It is my belief that once ISVs and customers recognize this problem,
they will start modifying their applications to encrypt data at the
application layer. Once we're past the tipping-point on that, there
will be little need for duplicating encryption on storage-devices.
It is not that easy. Protecting data in transit has very different
constraint, security requirements, threat models, attack scenarios than
protecting data at rest on the storage medium. If you design a single
encryption scheme for both, it could be very inefficient in the storage
device: e.g. we might need to store a random IV at every sector, like in
tapes. At small disk sectors this would cause a considerable waste of
capacity, therefore there is often a “need for duplicating encryption on
storage-devices”.
Another issue of the many: To prevent traffic analysis attacks, the storage
address (LBA) has to be encrypted, too, dependent on changing IV’s.

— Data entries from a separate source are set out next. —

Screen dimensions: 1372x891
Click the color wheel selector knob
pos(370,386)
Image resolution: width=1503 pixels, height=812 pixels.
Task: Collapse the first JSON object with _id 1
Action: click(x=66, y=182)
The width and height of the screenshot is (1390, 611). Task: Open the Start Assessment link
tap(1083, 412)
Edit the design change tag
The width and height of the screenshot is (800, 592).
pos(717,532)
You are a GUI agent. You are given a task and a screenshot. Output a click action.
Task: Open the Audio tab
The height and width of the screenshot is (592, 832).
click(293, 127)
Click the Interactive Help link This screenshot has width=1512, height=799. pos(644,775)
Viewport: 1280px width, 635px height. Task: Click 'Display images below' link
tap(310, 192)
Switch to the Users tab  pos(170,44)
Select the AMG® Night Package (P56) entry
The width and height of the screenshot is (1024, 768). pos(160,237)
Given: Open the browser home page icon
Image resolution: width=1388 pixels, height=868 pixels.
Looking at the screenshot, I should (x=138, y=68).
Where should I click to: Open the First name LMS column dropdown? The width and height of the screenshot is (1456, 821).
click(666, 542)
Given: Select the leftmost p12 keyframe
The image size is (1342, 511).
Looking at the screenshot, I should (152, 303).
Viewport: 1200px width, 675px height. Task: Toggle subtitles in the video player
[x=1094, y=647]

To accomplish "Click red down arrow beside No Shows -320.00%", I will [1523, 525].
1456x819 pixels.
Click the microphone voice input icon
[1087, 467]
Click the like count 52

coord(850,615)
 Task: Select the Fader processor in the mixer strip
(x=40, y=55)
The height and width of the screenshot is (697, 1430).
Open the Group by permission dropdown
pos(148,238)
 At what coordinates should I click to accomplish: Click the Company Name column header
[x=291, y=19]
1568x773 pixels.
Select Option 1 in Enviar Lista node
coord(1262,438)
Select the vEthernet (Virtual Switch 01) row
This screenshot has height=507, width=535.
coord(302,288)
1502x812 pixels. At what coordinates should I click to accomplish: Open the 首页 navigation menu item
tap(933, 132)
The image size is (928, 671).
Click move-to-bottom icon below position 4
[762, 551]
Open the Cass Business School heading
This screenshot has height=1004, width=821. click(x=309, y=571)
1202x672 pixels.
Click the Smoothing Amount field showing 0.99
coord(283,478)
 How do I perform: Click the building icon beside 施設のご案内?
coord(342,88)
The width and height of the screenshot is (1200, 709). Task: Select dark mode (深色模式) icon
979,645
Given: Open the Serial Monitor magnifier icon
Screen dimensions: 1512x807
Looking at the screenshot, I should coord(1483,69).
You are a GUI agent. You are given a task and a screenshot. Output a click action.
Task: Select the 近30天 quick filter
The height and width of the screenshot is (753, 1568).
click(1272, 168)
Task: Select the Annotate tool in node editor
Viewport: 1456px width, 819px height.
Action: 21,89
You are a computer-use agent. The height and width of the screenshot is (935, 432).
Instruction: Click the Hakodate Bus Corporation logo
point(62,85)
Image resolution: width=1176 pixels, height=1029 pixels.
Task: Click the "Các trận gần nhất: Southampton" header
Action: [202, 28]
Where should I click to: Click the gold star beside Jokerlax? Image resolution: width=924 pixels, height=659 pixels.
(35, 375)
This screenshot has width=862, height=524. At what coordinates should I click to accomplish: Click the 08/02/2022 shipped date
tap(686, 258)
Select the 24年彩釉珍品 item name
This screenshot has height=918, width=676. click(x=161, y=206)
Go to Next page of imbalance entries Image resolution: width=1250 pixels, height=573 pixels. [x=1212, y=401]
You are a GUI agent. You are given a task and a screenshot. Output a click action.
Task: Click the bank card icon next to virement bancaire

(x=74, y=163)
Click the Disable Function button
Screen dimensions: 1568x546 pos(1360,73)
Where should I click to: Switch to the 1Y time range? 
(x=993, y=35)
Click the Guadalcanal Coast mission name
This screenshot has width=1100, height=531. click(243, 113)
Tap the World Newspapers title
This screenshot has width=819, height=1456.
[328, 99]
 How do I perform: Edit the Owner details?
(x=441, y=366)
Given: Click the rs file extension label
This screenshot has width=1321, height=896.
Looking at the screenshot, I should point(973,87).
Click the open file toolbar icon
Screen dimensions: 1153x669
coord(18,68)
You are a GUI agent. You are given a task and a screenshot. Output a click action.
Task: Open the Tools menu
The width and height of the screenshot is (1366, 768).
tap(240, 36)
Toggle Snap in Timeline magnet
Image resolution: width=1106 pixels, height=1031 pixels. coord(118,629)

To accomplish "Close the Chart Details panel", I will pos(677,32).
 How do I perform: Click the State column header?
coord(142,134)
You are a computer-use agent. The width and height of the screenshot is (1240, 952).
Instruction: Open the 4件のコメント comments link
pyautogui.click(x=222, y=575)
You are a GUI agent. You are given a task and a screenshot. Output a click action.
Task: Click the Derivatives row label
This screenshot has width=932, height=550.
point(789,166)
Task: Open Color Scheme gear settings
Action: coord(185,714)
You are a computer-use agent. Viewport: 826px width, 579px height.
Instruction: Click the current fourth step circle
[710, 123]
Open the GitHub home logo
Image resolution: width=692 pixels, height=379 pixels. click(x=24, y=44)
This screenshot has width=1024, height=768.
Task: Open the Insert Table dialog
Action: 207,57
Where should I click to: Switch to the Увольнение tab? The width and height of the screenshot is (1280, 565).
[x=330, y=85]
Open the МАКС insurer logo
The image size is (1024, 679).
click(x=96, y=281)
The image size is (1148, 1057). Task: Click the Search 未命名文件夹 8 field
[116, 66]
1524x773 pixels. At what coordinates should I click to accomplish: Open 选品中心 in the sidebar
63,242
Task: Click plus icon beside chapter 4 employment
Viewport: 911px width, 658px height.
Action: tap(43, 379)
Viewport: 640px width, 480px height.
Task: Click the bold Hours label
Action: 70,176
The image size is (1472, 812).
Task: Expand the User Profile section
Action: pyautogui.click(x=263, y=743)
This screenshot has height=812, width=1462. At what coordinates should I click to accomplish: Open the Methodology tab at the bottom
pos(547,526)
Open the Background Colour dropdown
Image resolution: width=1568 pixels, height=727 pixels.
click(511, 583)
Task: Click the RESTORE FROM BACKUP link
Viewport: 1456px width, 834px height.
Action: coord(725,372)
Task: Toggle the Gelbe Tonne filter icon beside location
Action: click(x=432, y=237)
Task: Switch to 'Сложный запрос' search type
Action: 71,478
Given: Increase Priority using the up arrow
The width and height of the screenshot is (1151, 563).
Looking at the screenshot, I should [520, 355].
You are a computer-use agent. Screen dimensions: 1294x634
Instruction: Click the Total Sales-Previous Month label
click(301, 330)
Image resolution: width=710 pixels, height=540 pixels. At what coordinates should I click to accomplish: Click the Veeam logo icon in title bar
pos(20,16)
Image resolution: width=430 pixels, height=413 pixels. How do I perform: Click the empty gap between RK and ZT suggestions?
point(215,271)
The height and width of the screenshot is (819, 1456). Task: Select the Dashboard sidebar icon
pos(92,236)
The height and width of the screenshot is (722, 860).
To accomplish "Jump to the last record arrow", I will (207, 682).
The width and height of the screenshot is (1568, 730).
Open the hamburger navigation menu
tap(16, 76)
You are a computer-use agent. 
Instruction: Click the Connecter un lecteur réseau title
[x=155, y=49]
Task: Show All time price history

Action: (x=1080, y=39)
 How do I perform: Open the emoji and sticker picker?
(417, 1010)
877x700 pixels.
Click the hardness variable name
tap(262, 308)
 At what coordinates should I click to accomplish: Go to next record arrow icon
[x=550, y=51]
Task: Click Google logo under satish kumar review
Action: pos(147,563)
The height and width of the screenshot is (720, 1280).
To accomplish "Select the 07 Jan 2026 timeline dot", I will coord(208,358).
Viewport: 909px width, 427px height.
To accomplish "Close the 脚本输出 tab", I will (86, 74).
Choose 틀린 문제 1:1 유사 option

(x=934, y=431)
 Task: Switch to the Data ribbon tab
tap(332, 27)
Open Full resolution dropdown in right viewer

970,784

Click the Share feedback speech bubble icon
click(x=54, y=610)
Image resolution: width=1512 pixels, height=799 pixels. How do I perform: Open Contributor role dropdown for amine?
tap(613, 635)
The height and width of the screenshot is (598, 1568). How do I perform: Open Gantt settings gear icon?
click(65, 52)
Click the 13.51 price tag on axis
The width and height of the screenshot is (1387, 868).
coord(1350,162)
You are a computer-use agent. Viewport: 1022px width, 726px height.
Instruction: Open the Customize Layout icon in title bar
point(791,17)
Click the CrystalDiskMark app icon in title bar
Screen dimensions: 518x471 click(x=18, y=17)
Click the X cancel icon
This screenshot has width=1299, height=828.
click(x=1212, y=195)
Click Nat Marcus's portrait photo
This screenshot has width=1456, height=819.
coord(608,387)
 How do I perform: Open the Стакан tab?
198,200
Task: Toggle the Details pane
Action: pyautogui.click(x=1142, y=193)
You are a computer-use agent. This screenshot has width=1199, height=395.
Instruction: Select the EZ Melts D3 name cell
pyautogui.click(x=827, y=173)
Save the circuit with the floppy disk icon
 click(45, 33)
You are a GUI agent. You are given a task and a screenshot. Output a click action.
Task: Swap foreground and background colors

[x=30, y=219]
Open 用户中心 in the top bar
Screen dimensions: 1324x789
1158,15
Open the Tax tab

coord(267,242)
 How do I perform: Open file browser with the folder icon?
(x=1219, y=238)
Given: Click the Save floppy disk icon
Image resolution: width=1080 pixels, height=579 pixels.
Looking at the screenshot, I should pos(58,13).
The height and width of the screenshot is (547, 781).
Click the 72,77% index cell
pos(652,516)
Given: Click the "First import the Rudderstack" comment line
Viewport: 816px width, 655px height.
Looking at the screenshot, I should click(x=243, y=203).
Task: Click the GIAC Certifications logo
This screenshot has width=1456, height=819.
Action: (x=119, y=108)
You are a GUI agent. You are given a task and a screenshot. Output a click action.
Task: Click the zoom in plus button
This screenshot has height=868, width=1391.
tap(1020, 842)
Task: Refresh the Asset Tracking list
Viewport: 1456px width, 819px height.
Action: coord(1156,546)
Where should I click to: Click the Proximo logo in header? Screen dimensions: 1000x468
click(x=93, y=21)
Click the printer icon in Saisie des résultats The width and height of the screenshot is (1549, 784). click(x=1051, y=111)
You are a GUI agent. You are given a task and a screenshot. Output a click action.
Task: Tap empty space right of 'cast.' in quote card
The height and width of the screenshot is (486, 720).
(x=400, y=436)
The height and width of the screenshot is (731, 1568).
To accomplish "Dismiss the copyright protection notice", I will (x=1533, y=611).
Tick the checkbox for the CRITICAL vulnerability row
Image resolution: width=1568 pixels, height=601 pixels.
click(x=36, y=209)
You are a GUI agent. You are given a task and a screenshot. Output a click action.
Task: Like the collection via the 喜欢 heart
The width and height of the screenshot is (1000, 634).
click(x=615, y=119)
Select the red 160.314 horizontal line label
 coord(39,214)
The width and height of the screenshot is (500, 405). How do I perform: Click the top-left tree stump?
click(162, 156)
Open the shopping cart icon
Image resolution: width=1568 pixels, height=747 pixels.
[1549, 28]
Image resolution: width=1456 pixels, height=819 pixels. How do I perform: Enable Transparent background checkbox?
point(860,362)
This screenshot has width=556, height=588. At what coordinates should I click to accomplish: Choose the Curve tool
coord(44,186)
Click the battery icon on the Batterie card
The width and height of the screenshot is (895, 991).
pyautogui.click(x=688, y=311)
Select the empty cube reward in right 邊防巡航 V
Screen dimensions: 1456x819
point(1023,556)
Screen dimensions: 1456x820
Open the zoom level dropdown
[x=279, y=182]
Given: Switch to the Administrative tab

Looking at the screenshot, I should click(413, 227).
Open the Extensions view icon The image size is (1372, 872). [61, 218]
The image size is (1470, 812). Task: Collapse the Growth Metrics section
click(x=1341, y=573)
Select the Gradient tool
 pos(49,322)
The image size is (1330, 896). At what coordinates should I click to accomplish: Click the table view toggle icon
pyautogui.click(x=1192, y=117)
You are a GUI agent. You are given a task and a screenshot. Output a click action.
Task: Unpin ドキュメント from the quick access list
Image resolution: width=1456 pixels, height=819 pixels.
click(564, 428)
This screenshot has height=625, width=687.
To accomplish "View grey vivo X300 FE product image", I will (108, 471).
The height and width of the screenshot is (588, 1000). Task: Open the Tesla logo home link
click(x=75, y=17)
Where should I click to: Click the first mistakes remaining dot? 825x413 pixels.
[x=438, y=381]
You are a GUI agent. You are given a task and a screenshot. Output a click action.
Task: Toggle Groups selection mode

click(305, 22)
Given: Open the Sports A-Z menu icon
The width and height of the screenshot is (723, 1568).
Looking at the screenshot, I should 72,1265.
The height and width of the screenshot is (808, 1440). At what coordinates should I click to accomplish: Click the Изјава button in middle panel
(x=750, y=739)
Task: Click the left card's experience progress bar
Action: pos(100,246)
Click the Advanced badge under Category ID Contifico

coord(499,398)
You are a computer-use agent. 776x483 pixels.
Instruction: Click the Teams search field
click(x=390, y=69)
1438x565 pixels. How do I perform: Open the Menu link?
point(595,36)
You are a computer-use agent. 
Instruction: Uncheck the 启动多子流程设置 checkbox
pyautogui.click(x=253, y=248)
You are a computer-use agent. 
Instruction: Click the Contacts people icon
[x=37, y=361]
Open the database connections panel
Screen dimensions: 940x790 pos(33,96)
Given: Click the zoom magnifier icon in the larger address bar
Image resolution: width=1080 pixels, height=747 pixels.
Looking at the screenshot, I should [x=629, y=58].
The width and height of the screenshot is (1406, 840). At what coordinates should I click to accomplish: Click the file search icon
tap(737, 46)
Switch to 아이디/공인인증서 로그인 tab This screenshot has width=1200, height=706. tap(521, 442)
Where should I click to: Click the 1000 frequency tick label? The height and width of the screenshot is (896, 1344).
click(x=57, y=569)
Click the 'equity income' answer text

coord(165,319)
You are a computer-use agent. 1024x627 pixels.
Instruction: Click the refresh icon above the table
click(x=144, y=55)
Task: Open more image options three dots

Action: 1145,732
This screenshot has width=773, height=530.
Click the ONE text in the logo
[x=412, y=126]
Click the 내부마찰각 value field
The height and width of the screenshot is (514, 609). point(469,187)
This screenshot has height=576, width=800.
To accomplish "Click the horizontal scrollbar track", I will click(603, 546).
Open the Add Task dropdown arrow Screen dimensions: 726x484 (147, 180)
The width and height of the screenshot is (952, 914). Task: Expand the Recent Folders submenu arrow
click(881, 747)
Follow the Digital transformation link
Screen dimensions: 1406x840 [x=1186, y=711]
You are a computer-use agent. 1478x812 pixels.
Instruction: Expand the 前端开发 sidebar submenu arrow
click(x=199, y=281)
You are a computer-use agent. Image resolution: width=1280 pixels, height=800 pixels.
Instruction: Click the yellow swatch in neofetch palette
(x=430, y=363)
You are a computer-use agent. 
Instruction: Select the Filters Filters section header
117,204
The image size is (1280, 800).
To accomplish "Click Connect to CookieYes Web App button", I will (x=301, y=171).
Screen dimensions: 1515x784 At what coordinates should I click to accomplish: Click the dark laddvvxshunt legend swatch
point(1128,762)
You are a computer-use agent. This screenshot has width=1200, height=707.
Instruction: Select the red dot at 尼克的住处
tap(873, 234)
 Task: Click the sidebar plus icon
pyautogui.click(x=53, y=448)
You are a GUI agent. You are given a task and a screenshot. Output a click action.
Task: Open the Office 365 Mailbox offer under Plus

This
presents difficulties at disk arrays, where data cannot be routed to the
destination drive without knowing the encryption key, consequently all
drives have to see all the data, and decrypt at least part of the data to
see if it was sent to them.
There are also security concerns. An encrypting disk drive never reveals
its key, it is not stored permanently anywhere. This gives us information
theoretical security: a lost or stolen disk drive does not contain the
information necessary for decrypting its data. However, if the encryption
is performed in the application layer, the key has to be known and
constantly in use there, making it vulnerable to viruses, root kits, bus
analyzers, software bugs, etc.
The key delivered to the drive by P1619.3 or OASIS or any other key
management scheme, must not be the encryption key itself, but an
authentication key, which is part of the input of a one way key derivation
function.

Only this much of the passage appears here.